## Available records
=-=-=

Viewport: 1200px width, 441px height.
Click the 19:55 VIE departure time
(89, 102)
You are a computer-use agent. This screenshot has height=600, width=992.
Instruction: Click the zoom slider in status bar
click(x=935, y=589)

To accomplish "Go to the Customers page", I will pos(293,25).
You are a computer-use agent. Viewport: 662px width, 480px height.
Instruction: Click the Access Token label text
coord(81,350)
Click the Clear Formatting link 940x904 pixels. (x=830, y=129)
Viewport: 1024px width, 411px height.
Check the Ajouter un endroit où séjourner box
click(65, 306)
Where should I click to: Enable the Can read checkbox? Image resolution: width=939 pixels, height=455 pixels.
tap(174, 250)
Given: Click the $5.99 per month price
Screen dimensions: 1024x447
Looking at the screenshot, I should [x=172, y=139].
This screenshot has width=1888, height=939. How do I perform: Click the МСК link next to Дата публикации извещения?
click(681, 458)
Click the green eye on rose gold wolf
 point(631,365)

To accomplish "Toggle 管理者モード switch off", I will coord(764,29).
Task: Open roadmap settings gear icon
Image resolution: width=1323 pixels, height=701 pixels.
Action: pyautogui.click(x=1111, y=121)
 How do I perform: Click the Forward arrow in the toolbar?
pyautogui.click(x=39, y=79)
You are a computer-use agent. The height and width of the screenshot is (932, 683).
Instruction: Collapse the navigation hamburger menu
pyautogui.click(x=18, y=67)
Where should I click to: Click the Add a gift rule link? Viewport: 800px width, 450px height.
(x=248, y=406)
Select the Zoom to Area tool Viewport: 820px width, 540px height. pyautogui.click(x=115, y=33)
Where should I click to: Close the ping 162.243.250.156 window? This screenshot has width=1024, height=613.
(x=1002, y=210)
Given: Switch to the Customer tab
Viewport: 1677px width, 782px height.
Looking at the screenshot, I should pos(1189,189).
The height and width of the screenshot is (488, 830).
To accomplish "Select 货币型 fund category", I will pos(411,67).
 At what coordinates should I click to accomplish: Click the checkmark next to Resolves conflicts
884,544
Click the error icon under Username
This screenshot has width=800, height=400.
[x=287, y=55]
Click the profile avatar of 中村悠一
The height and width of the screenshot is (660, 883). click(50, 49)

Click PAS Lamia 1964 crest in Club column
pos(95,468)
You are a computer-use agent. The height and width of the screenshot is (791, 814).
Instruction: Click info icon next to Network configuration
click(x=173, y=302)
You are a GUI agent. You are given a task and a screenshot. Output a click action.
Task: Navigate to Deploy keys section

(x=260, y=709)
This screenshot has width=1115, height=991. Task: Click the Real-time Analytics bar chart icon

=-=-=

## Work to complete
Note how many lines above hold "will" and give that figure alone.

## Answer box
3